Kospoth was born at Schilbach, Tanna, Saale-Orla-Kreis, Thuringia on 8 March 1724, as the son of Johann August von Kospoth (1683-1758) and his wife, Sophie Friederike Amalie von Beulwitz (1691-1733).

By birth, he is the member of an old German noble family from Thuringia that stems from Kospoda near Neustadt an der Orla. On 27 July 1776 the family was raised to the hereditary title of Count in the Kingdom of Prussia by Frederick the Great.

==American Revolutionary War==

Kospoth was colonel of the Musketeer Regiment Wutgenau (later Landgraf 1777) when it sailed for America. He was promoted to major general in February 1779 at the same time as Generals Friedrich Wilhelm von Lossberg, Carl von Bose and Johann von Huyan. Two of his nephews also served as officers in the Hessian Forces, Friedrich August Carl von Kospoth (1767–1832 Regiments Landgraf and Lengercke) he later served as Mayor of Breslau. and Ludwig von Kospoth (1757–1787 Regiments Landgraf and Lengercke).

===Siege of Charleston===
Kospoth served with General Henry Clinton at the siege of Charleston, where the Hessians distinguished themselves by protecting the men digging the parallel trenches for besieging the City. Charleston with 3371 American and French troops was surrendered by General Lincoln on 12 May 1780. General Clinton praised the Hessian Grenadiers and paid them the compliment of wearing white plumes for their bravery and in his report praised in particular, Generals v. Huyne and v. Kospoth. Kospoth with part of the Hessian force left Charleston on 31 May 1780 for New York and went into Quarters on Staaten Island, thereby avoiding the eventual surrender of General Charles Cornwallis at Yorktown on 19 October 1781.
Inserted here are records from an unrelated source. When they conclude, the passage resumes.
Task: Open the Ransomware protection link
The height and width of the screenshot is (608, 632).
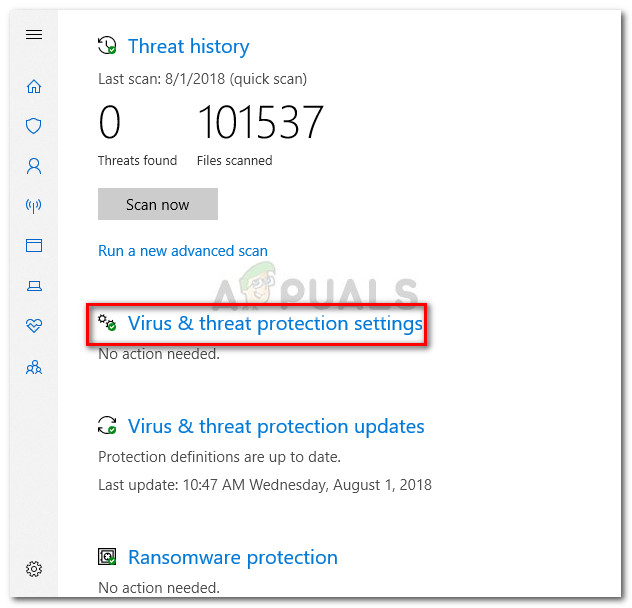Action: pos(233,558)
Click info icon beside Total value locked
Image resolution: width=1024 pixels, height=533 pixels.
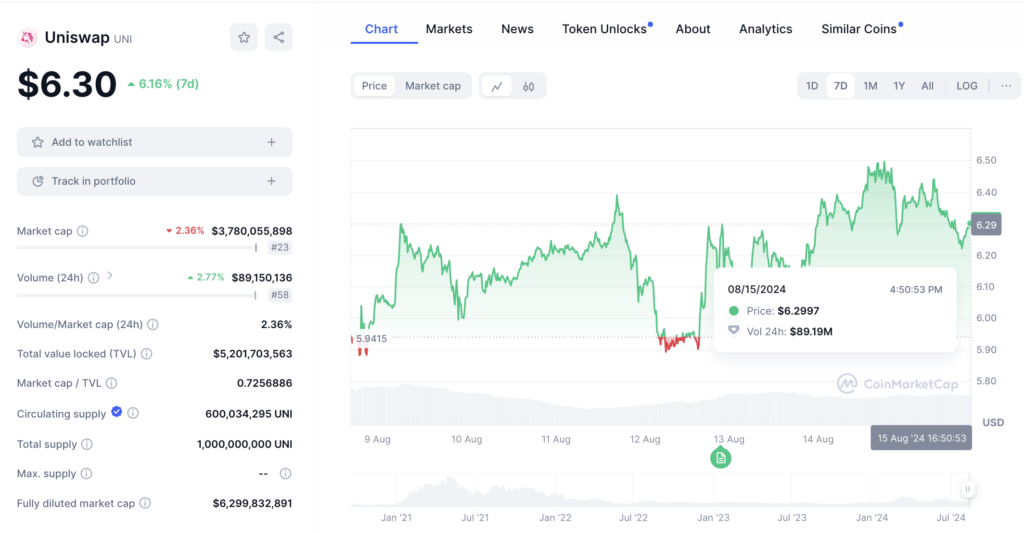[146, 354]
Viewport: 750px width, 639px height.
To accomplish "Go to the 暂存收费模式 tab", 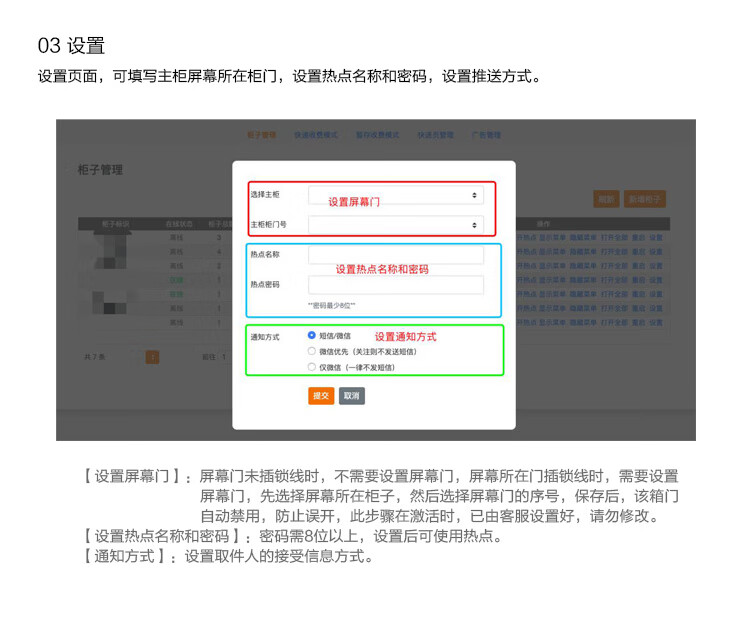I will [x=377, y=135].
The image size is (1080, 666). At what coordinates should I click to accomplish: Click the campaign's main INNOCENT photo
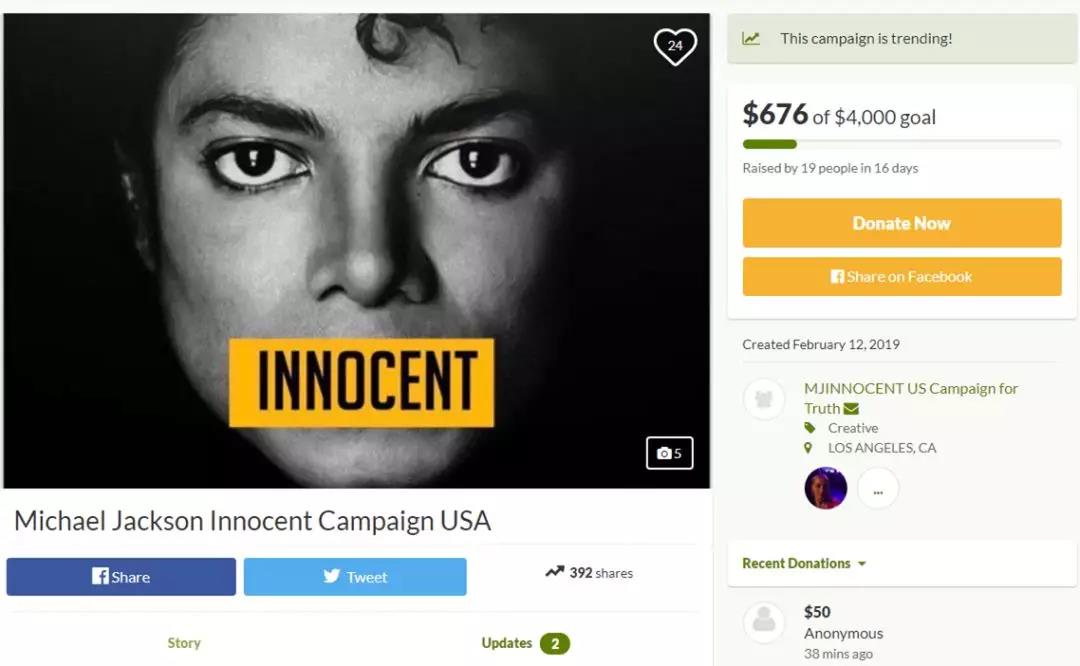(356, 250)

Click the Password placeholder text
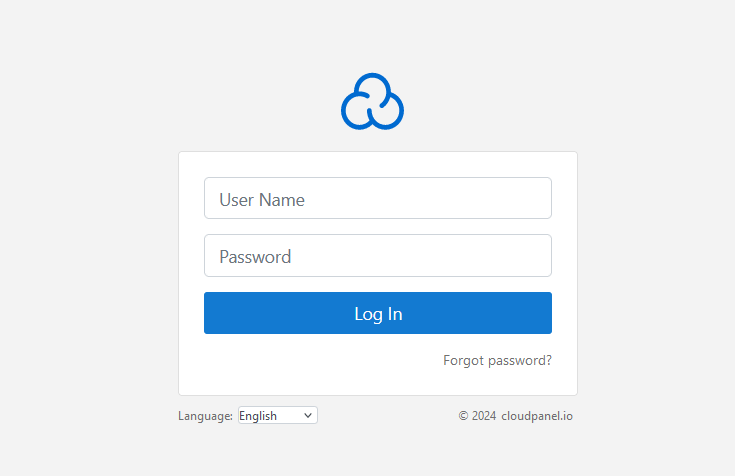pyautogui.click(x=255, y=257)
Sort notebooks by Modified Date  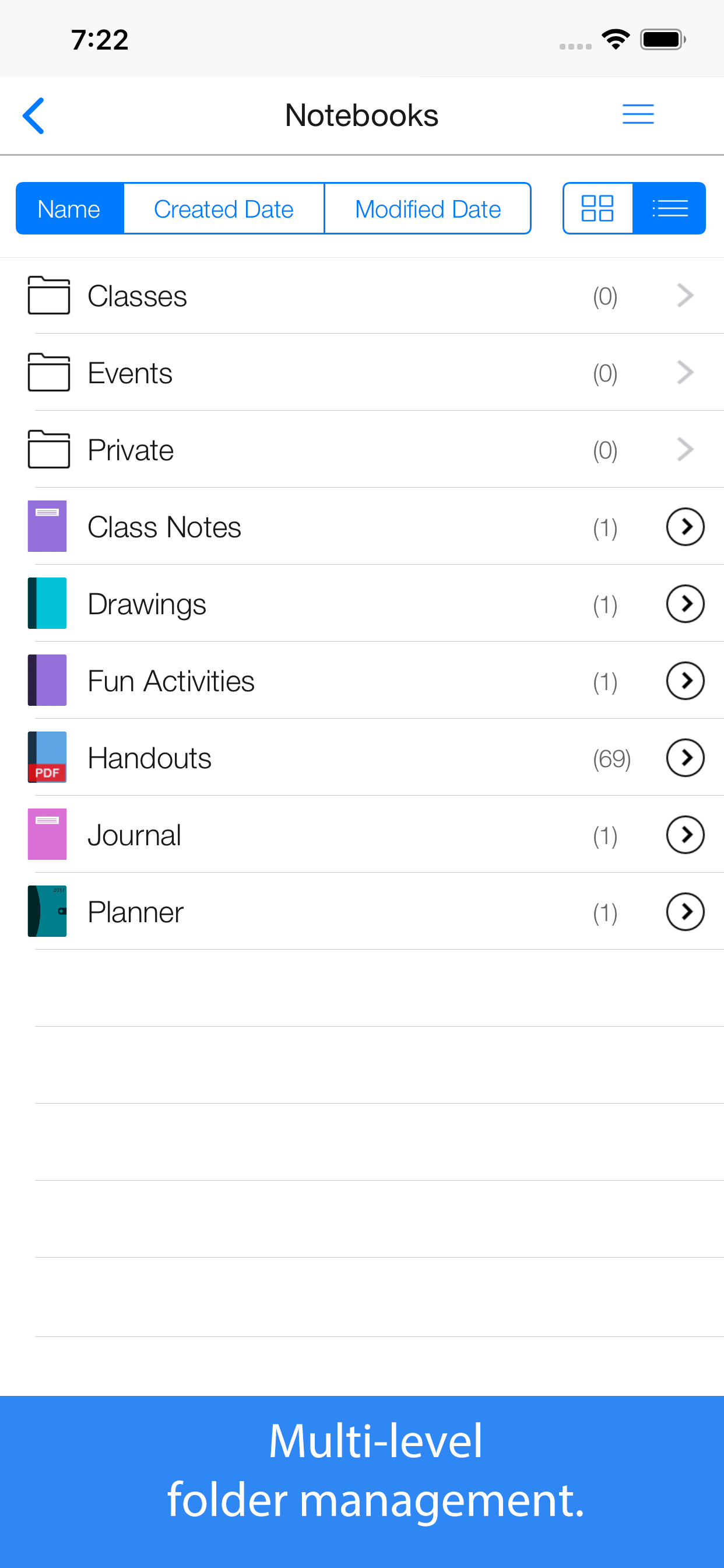427,209
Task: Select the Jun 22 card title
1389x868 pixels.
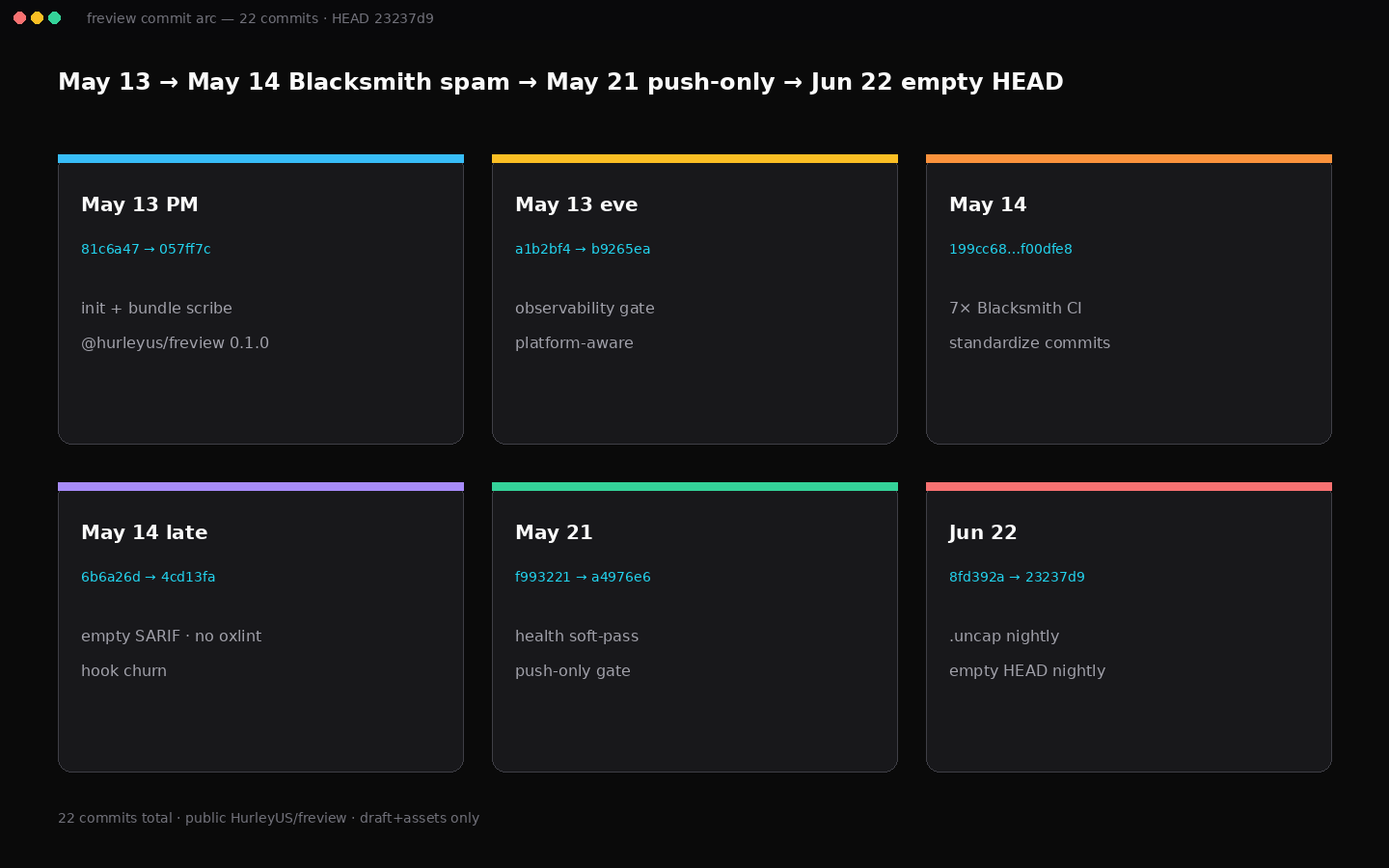Action: pos(983,532)
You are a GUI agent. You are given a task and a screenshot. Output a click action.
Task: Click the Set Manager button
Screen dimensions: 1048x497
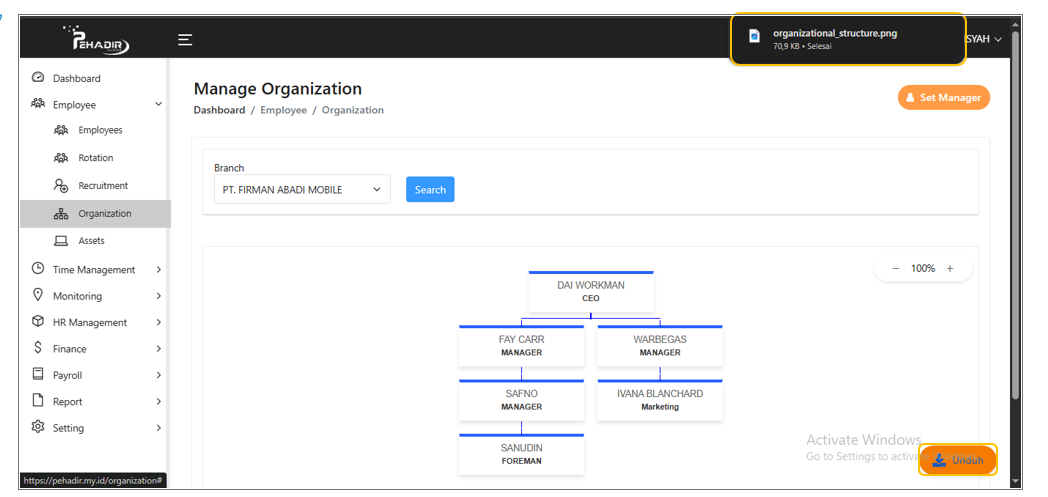[943, 98]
The Hessian Regiments serving at Charleston were the Regiments von Bose, von Linsingen, von Lengerke, von Minnigerode, Köler, von Wissenbach, von Huyn and the Feldjägerkorps.

===Court-martial into the Trenton "Surprise"===

The court-martial into the "Surprise" at Trenton was ordered by Frederick II, Landgrave of Hesse-Kassel to investigate the events surrounding the defeat and surrender at Trenton and to punish those found to be responsible. He instructed Lieutenant-General Wilhelm von Knyphausen to convene a court-martial under a major general presiding and three officers on the court of each rank. Major general Heinrich Julius von Kospoth was appointed to be the presiding judge and 3 officers from every rank from colonel through ensign were also appointed.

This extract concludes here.